Umfrage: Pflegende Angehörige wenden mehr Zeit und Geld auf




Eine Frau mit ihrem pflegebedürftigen Ehemann
epd-bild/Klaus G. Kohn
Ernährung, Körperpflege, Medikamentengabe: Pflegende Angehörige müssen für derartige Tätigkeiten im Schnitt 49 Stunden pro Woche aufwenden. Das sind sechs Stunden mehr als 2019.

Berlin (epd). Die Belastung pflegender Angehöriger steigt. Sie müssen mehr Zeit und Geld aufwenden als in früheren Jahren, wie aus einer repräsentativen Forsa-Umfrage im Auftrag des Wissenschaftlichen Instituts der AOK (WIdO) hervorgeht, die am 21. Mai in Berlin vorgestellt wurde. Hätten die Befragten 2019 noch angegeben, 43 Wochenstunden für pflegende Tätigkeiten wie Ernährung, Körperpflege und Medikamentengabe zu benötigen, betrug die aufgewendete Zeit im vergangenen Jahr 49 Stunden.

Hohe Belastungen

„Die Belastungen, die aus der Pflege- und Betreuungsarbeit entstehen, waren und bleiben hoch“, sagte Antje Schwinger, Leiterin des Forschungsbereichs Pflege im WIdO. „Jeder vierte Befragte gab und gibt an, hoch belastet zu sein und die Pflegesituation 'eigentlich gar nicht mehr' oder 'nur unter Schwierigkeiten' bewältigen zu können.“ Am stärksten belastet sind der Untersuchung zufolge Haushalte, in denen Menschen mit Demenzerkrankung oder einem Pflegegrad ab 3 betreut werden.

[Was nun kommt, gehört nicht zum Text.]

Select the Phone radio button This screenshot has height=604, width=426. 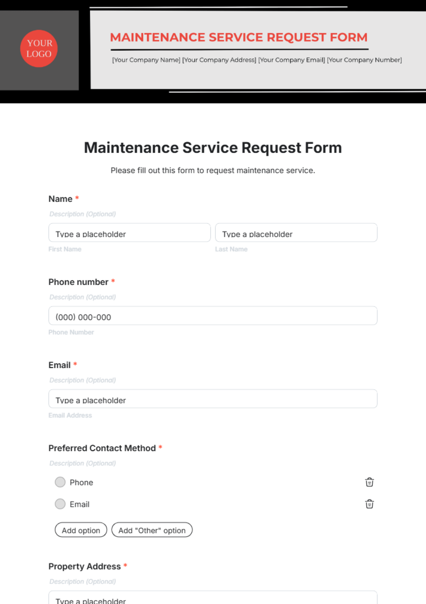(60, 482)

Auch die finanzielle Belastung ist laut der Erhebung trotz höherer Leistungen aus der Pflegeversicherung gestiegen. Der mittlere Eigenanteil hat sich demnach von monatlich knapp 200 Euro im Jahr 2019 auf inzwischen 290 Euro im Monat erhöht.

Lediglich 46 Prozent der Hauptpflegenden arbeiten der Umfrage zufolge in Vollzeit. 37 Prozent haben eine Teilzeitbeschäftigung, 18 Prozent sind gar nicht beschäftigt. Bei den Teilzeitbeschäftigten gab mehr als die Hälfte an, die Arbeitszeit wegen der Pflege reduziert zu haben. Bei den Nicht-Erwerbstätigen haben 28 Prozent die Tätigkeit wegen der Pflege aufgegeben. Die Schwierigkeit, den Beruf und die Angehörigenpflege unter einen Hut zu bringen, trifft demnach überwiegend Frauen, denn sie stellen mit 67 Prozent den Großteil der Hauptpflegepersonen im erwerbstätigen Alter.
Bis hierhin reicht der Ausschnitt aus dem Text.